[Stored records]
------------------------------
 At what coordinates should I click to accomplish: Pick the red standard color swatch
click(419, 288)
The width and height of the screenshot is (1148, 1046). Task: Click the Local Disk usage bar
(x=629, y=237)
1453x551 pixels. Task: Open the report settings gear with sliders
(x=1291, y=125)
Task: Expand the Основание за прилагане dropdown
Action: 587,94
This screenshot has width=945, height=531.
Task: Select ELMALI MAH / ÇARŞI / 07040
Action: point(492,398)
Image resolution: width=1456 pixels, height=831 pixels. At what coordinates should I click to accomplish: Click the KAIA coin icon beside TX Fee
------------------------------
- _Exercise requirements_: Write out the records once more, precisely as they stand.

- _Response area_:
 At what coordinates should I click to accomplish: Pick the red standard color swatch
click(419, 288)
The width and height of the screenshot is (1148, 1046). Task: Click the Local Disk usage bar
(x=629, y=237)
1453x551 pixels. Task: Open the report settings gear with sliders
(x=1291, y=125)
Task: Expand the Основание за прилагане dropdown
Action: 587,94
This screenshot has width=945, height=531.
Task: Select ELMALI MAH / ÇARŞI / 07040
Action: point(492,398)
Image resolution: width=1456 pixels, height=831 pixels. At what coordinates should I click to accomplish: Click the KAIA coin icon beside TX Fee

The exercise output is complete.